Pixel coordinate grounding data>
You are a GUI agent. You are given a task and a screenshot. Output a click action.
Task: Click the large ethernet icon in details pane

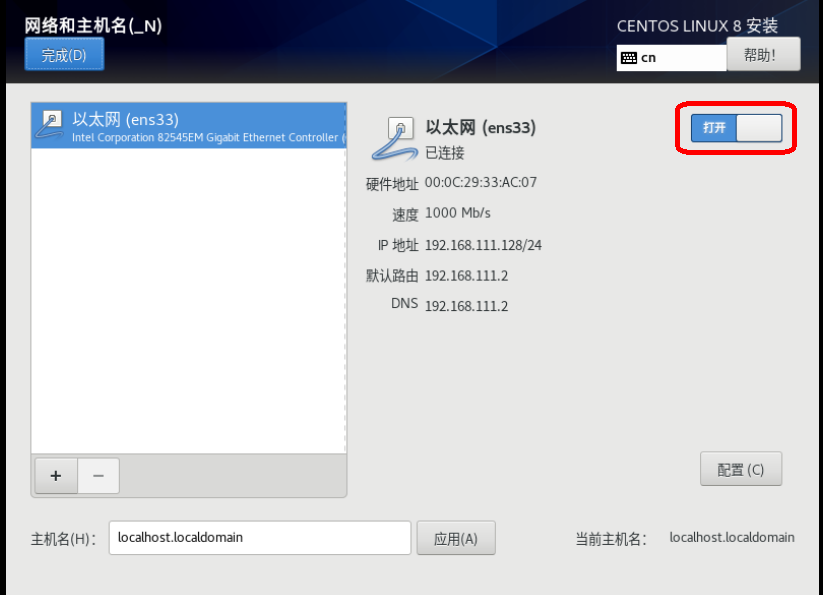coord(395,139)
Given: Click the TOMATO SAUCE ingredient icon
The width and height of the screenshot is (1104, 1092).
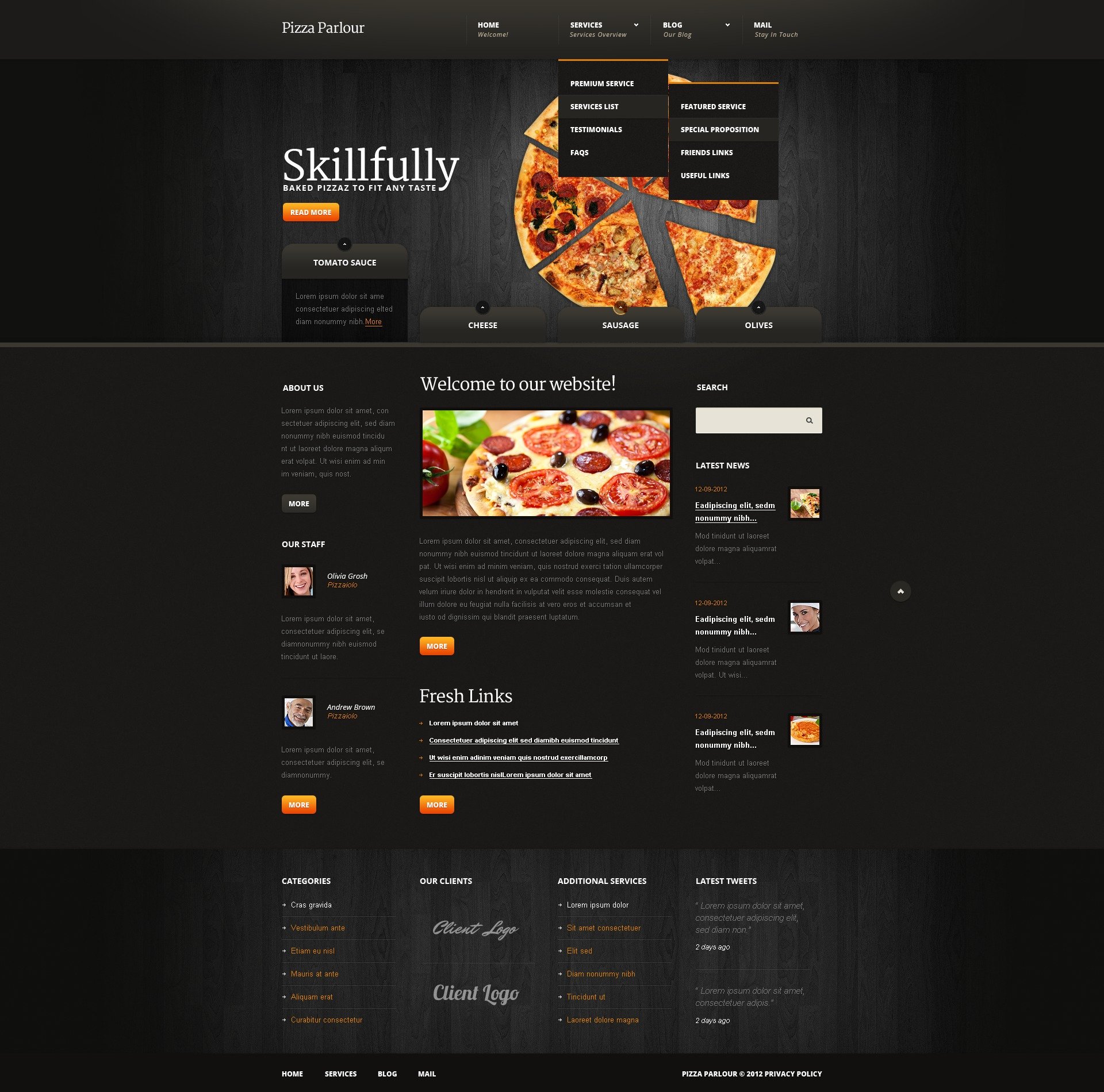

Problem> Looking through the entries, count the lines that hold the word "screenshot" and state that count alone.

Solved problem> 2